» **Short exercise**
Retype the records without any change, beginning with the line containing "Where should I click to: Click the word" and ending with the line containing "click(x=832, y=353)", both lines included.

» **Information shown**
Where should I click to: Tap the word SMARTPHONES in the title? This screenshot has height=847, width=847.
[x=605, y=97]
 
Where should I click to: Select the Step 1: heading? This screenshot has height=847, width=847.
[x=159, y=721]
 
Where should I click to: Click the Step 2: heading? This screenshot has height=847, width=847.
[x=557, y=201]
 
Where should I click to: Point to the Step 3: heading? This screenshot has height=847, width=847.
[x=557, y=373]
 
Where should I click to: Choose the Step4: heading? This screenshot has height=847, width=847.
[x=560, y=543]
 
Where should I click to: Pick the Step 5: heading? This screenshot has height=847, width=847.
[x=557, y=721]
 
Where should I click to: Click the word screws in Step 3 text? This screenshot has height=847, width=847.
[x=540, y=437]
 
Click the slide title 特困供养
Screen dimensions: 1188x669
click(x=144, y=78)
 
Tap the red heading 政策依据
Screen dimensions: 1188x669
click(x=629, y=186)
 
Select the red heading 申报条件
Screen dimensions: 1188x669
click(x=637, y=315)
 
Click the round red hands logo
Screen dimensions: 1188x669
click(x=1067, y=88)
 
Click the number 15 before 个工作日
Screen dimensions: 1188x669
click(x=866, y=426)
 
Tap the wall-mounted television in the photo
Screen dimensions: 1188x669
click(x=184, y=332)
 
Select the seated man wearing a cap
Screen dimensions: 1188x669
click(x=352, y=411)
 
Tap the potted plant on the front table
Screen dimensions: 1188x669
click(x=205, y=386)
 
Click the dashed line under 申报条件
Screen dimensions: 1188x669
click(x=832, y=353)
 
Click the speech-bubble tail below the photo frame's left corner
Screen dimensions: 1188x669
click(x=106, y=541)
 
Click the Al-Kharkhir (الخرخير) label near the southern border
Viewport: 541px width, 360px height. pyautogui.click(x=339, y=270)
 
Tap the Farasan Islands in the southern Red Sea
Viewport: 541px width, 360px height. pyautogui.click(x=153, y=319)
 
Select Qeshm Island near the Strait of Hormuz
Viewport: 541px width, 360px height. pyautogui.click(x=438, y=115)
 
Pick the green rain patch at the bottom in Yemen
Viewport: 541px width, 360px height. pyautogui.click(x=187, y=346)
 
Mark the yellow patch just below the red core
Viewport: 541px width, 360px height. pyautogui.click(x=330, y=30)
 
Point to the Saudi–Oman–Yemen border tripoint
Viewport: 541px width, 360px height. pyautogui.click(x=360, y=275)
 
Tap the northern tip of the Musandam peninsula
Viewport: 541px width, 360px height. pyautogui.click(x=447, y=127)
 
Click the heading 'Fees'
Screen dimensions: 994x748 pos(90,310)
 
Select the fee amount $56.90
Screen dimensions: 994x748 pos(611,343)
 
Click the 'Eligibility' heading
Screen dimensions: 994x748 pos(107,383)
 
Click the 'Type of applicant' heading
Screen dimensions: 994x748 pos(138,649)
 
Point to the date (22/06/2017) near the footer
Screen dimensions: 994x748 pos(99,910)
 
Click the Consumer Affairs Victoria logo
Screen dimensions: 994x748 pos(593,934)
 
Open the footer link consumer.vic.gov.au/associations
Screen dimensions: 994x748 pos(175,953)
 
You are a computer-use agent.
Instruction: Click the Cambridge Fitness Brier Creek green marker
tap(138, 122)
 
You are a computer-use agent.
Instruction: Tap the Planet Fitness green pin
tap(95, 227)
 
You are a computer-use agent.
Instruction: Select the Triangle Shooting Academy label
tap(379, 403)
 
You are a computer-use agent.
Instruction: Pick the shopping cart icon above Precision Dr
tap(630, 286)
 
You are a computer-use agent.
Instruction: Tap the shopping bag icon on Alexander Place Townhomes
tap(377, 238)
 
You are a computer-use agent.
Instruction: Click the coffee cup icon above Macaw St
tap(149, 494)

» **Solution for this problem**
Where should I click to: Click the word screws in Step 3 text? This screenshot has height=847, width=847.
[x=540, y=437]
 
Click the slide title 特困供养
Screen dimensions: 1188x669
click(x=144, y=78)
 
Tap the red heading 政策依据
Screen dimensions: 1188x669
click(x=629, y=186)
 
Select the red heading 申报条件
Screen dimensions: 1188x669
click(x=637, y=315)
 
Click the round red hands logo
Screen dimensions: 1188x669
click(x=1067, y=88)
 
Click the number 15 before 个工作日
Screen dimensions: 1188x669
click(x=866, y=426)
 
Tap the wall-mounted television in the photo
Screen dimensions: 1188x669
click(x=184, y=332)
 
Select the seated man wearing a cap
Screen dimensions: 1188x669
click(x=352, y=411)
 
Tap the potted plant on the front table
Screen dimensions: 1188x669
click(x=205, y=386)
 
Click the dashed line under 申报条件
Screen dimensions: 1188x669
click(x=832, y=353)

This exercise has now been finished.